Fighting tears, she added: “he taught me how to love without fear and how to be brave when I am scared.”
“I am scared, I don’t want to live life without you and I don’t want to finish our dreams on my own.”
His sisters, Lois and Dianne, spoke of the “golden boy” who was first their big brother, long before he was a detective. They shared memories of camping by the Murray, kicking a soccer ball, and the kind of adventures that stitched their family together.
“You can now enjoy fishing with Dad and playing croquet with Mum in the great beyond,” they said. “You will always be our big brother.”
His cousin, Brian, recalled endless hours fishing, hunting, and laughing together. “Thommo always passed his valuable knowledge on,” he said. “Neal was the sort of bloke you loved to have around; a mentor, a mate, someone you could rely on.”
Jason, his friend, colleague, and bush companion, remembered the “clapped-out Land Cruiser,” the red dirt tracks of the Kimberley, the rivers and lakes where Murray cod slipped back into the water, and the nights spent under canvas with a beer in hand.
“He had the Steve Irwin gene that just shone through,” Jason said.
“He was the most naturally talented bushman you’d ever meet.

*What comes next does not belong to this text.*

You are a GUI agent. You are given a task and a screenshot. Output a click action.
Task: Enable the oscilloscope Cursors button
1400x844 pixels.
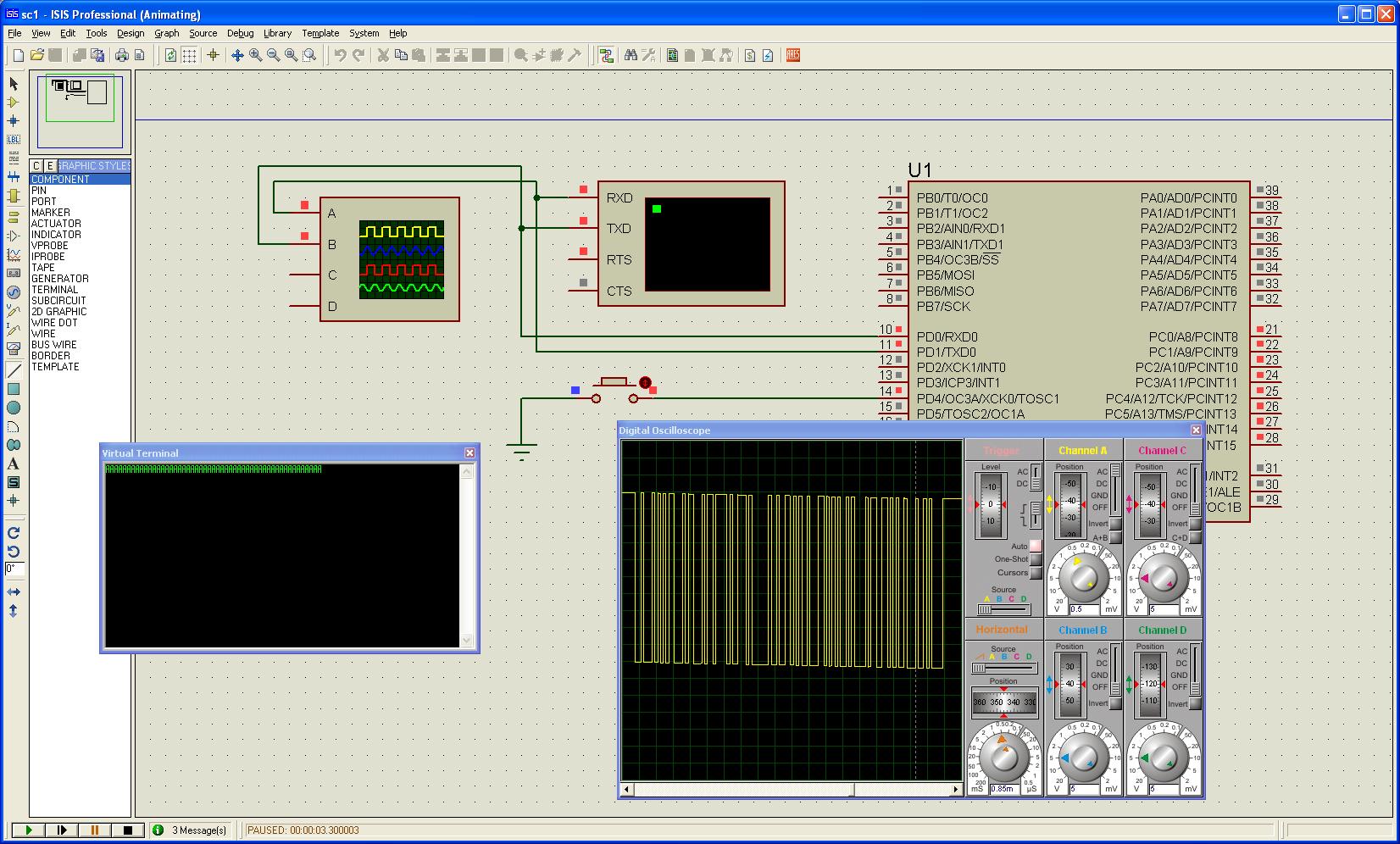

He’d run through a brick wall to help you and give you the shirt off his back. He was always first through the door, always there to protect his mates. He’d never want you to blame yourselves.”

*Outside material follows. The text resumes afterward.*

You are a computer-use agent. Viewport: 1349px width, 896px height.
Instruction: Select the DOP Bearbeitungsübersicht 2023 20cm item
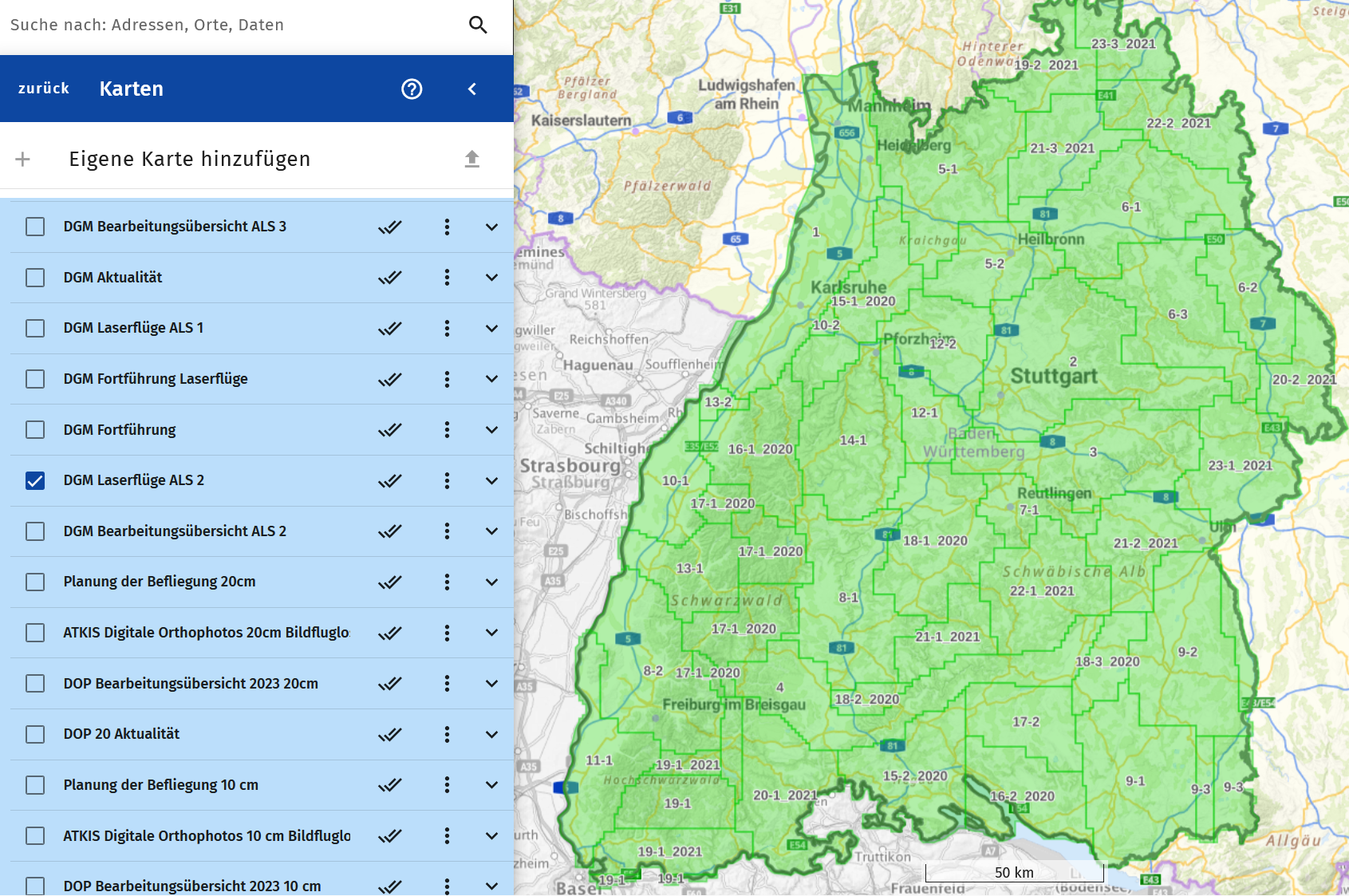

“He would say ‘I love you buddy,’ and I’d say ‘I love you mate.’ I’m glad we were comfortable enough to be that honest.”
As the service closed, silence fell heavy across the chapel. Outside, police saluted in a guard of honour that stretched wider than a kilometer. Online, mourners wiped away tears. Together, thousands honoured a man who was more than just the badge.
Detective Leading Senior Constable Neal Thompson was a protector, a provider, a big brother, a husband, and a mate. He was a man who loved deeply, lived widely, and gave endlessly.
To remember Neal is to remember him not only in uniform, but in these moments of freedom and joy, where the land and the river carried his heart.
And, if you close your eyes, you can see him.
Barefoot in the grass, sun on his back, that familiar grin across his face. Neal is right where he always wanted to be, sitting on the banks of the Murray River, a cold beer in hand, his old swag not far behind.
There’s a fishing rod propped beside him, the line tugging gently with the river’s current. He pulls in a Murray cod, big and stubborn, and just as he always did, he releases it back into the water with a quiet nod of respect.
If you look for it, you’ll come to find that Neal is everywhere; in the places he loved, in the people he cherished, in the simple pleasures of life that made him who he was.
He’s here by the campfire’s glow. He’s in the laughter shared under wide country skies, in the crackle of dry wood, in the lap of river water against the bank. He’s in the gentle sway of a hammock under tall trees, in the ocean’s salt spray. He’s in the roar of the crowd at the footy, and in the thud of a soccer ball struck clean.
And it’s there, that we’ll find him.